Au prin­temps de 1897, les symp­tômes du mal sont de plus en plus sen­sibles ; le 8 juillet, Thérèse quitte sa cel­lule pour l’infir­merie. Dans les der­niers mois de son sacri­fice, elle parle de sa « petite voie », de la « voie d’enfance ». Elle annonce qu’après la mort qui va la réunir à Dieu et lui faire com­men­cer sa vraie vie, elle fera tom­ber « une pluie de roses », et que son ciel se pas­se­ra à « faire du bien sur la terre » (17 juillet).

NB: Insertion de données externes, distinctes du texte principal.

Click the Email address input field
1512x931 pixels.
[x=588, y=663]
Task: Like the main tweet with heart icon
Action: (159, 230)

Le 30 juillet 1897, elle reçut l’extrême-onction. A par­tir du 17 août, des vomis­se­ments répé­tés la privent du bon­heur de com­munier. Thérèse avait sou­hai­té la mort d’amour de Jésus sur la croix. Elle fut exau­cée ; le 30 sep­tembre, elle souf­frit l’agonie toute pure, sans aucun mélange de conso­la­tion : c’était l’effet de son désir extrême de sau­ver les âmes. Après l’Angelus du soir, ce même jour, elle jeta un long regard sur la sta­tue de Marie, puis sur le Crucifix, en disant : « Oh ! je l’aime ! Mon Dieu, je… vous aime ! » Ce furent ses der­nières paroles. Quelques ins­tants après, vers 7 heures, elle se rele­vait, ouvrait les yeux, les fixait, brillants d’une paix céleste et d’un bon­heur indi­cible un peu au-​dessus de l’image de Marie. Son âme vir­gi­nale entrait dou­ce­ment dans l’éternité.

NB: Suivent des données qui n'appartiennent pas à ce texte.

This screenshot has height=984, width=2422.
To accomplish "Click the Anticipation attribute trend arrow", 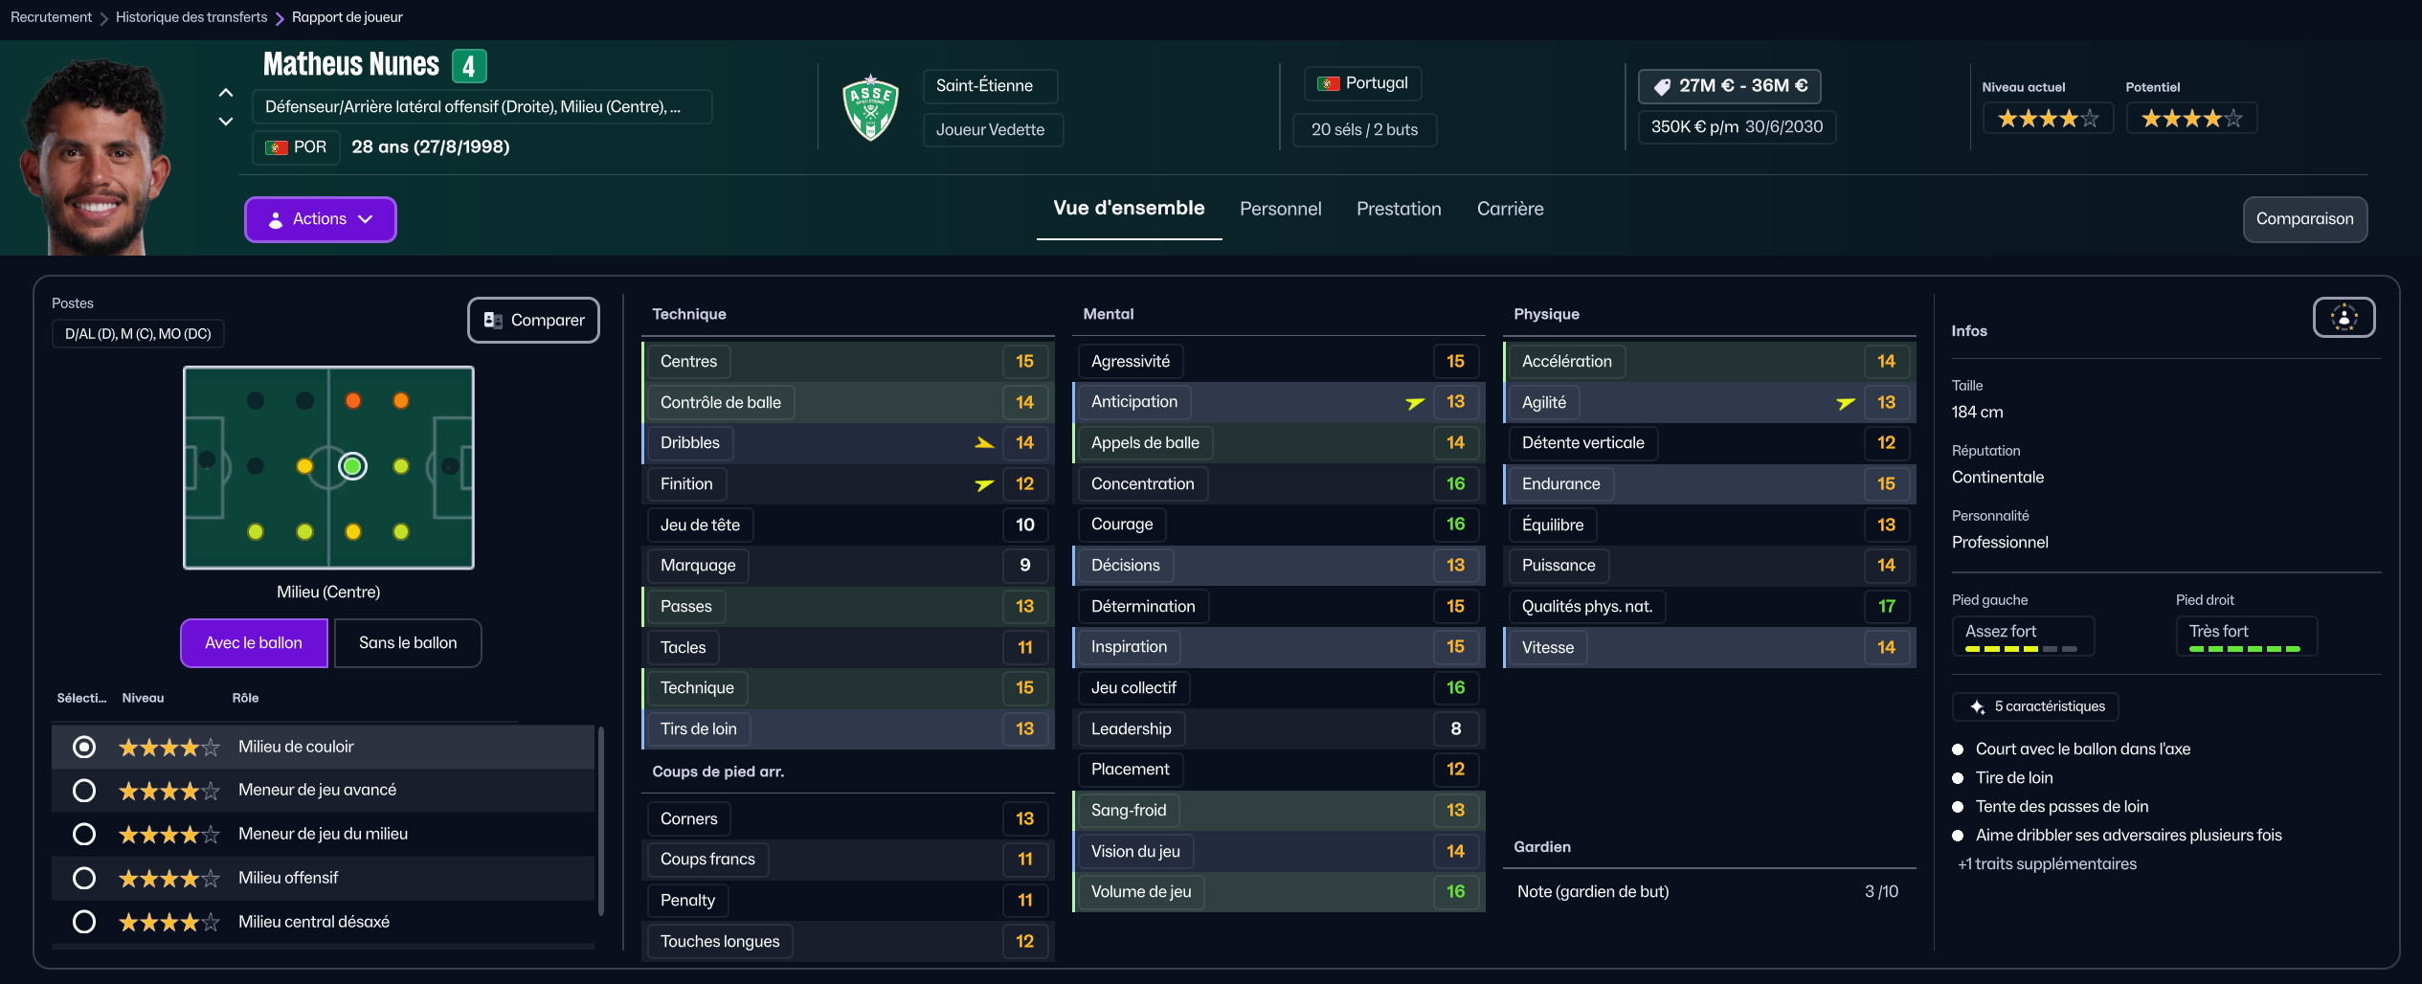I will 1415,403.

Le rayonnement dans la gloire. – La « pluie de roses ».

Les funé­railles de la « petite fleur » du Carmel eurent lieu le 4 octobre : beau­coup de prêtres y assis­tèrent. Le corps fut ense­ve­li dans le cime­tière de Lisieux. On lisait sur la croix de bois : « Je veux pas­ser mon ciel à faire du bien sur la terre. » La pro­messe fut aus­si­tôt rem­plie : la pluie de roses com­men­ça. L’humble tertre fleu­ri de lis et de roses devint un rendez-​vous de sup­pli­ca­tion et d’ac­tion de grâces.

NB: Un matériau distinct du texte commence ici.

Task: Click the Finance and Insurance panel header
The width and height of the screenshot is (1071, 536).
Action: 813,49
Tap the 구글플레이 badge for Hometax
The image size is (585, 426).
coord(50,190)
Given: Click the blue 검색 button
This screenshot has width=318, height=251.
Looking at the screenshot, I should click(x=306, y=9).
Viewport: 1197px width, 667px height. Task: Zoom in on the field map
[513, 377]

La marche de la cause fut extrê­me­ment rapide. Qu’on en juge : en 1909, sous le pon­ti­fi­cat de Pie X, pre­mières for­ma­li­tés et, en 1910, recherche des écrits ; le 14 août 1921, vers la fin du pon­ti­fi­cat de Benoît XV, décret d’héroïcité des ver­tus ; enfin Pie XI, pour qui Thérèse est, dit-​il, une étoile et un guide, la béa­ti­fie le 29 avril 1923, la cano­nise le 17 mai 1925, étend à l’Eglise uni­ver­selle, le 13 juillet 1927, sa fête, fixée au 3 octobre ; le 14 décembre sui­vant, le même Pape pro­cla­ma sainte Thérèse de l’Enfant-Jésus patronne prin­ci­pale des mis­sions, à l’égal de saint François Xavier.

Les restes de la « Petite Fleur », exhu­més le 6 sep­tembre 1910, puis le 9 août 1917, avaient été trans­fé­rés le 26 mars 1923 au Carmel. Une basi­lique, bâtie en son hon­neur, exal­te­ra pen­dant des siècles cette grande Sainte qui, selon sa pro­messe, passe « son ciel à faire du bien sur la terre ».

F. C.

Sources consul­tées. – Histoire d’une âme (Paris et Bar-​le-​Duc). – Mgr Laveille, Sainte Thérèse de l’Enfant-Jésus (Lisieux, 1926). – Baron J. Angot des Rotours, La Bienheureuse Thérèse de l’Enfant-Jésus (Collection Les Saints, Paris, 1924).